*READING TEXT*
[Start]

OTP-Maintainer commented 4 years ago

siri said:

Hi, I sent a mail to John earlier today - now I sent it to you as well, Sverker.

Will try to build a debug VM and let you know how it goes.
OTP-Maintainer commented 4 years ago

sverker said:

We need the beam.smp file as well, or point us to exactly which download you used.
OTP-Maintainer commented 4 years ago

siri said:

It's 22.1.3, downloaded from erlang solutions. For centos6.

[^beam.smp]
OTP-Maintainer commented 4 years ago

sverker said:

Do you have more core dumps from 22.1.3?

Erlang Solutions seems to strip their beam.smp files from debug info, which made things more difficult. But after some successful fumbling in the dark I managed to draw some conclusions.
OTP-Maintainer commented 4 years ago

siri said:

Yes, I will send you a couple by mail. I also have a debug compiled beam.smp running now, and waiting for it to core. It has been running since yesterday evening but still nothing - which is a bit disturbing since the "normal" beam goes down at least once during the night. But I'll keep it running and hope for the "best"....

[End]

*WHAT IS EXPECTED*
Go through the forum thread above in order and list the name that appears before "said:" in each comment.

*MATERIAL PROVIDED*
[Start]

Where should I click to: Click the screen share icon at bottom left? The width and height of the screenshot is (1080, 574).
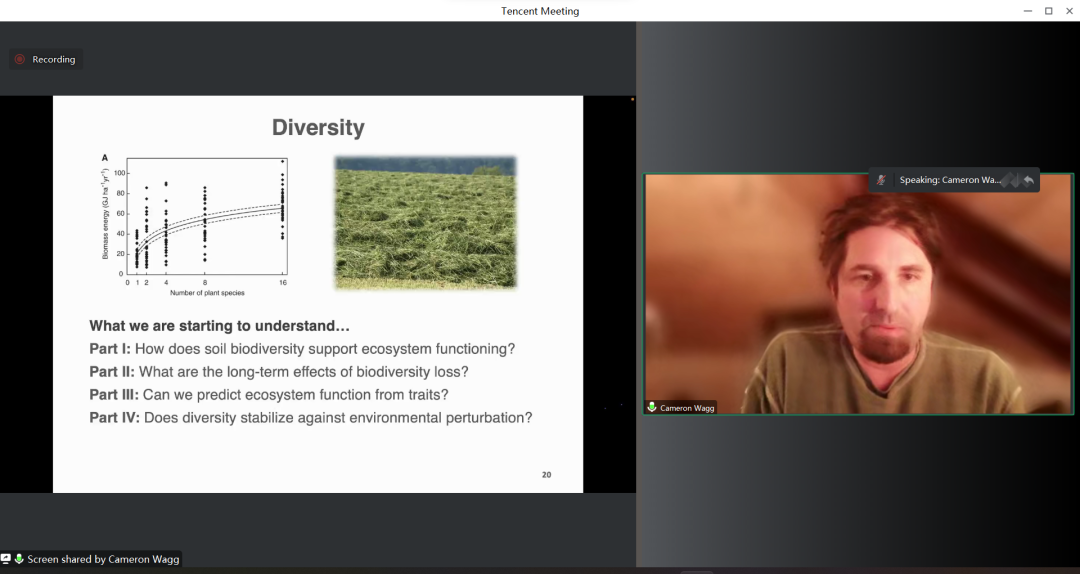coord(6,559)
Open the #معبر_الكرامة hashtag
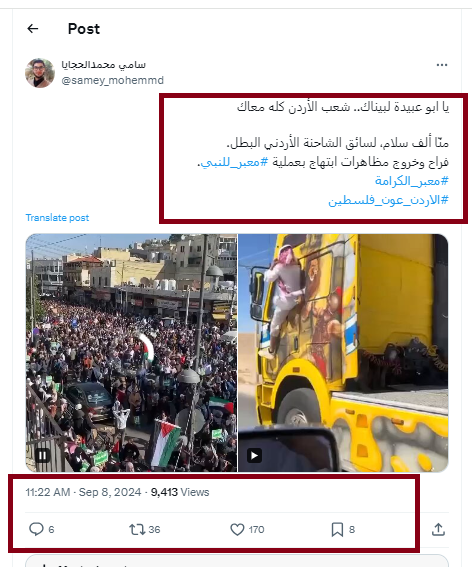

[End]

*RESULT FOR THIS EXERCISE*
1. siri
2. sverker
3. siri
4. sverker
5. siri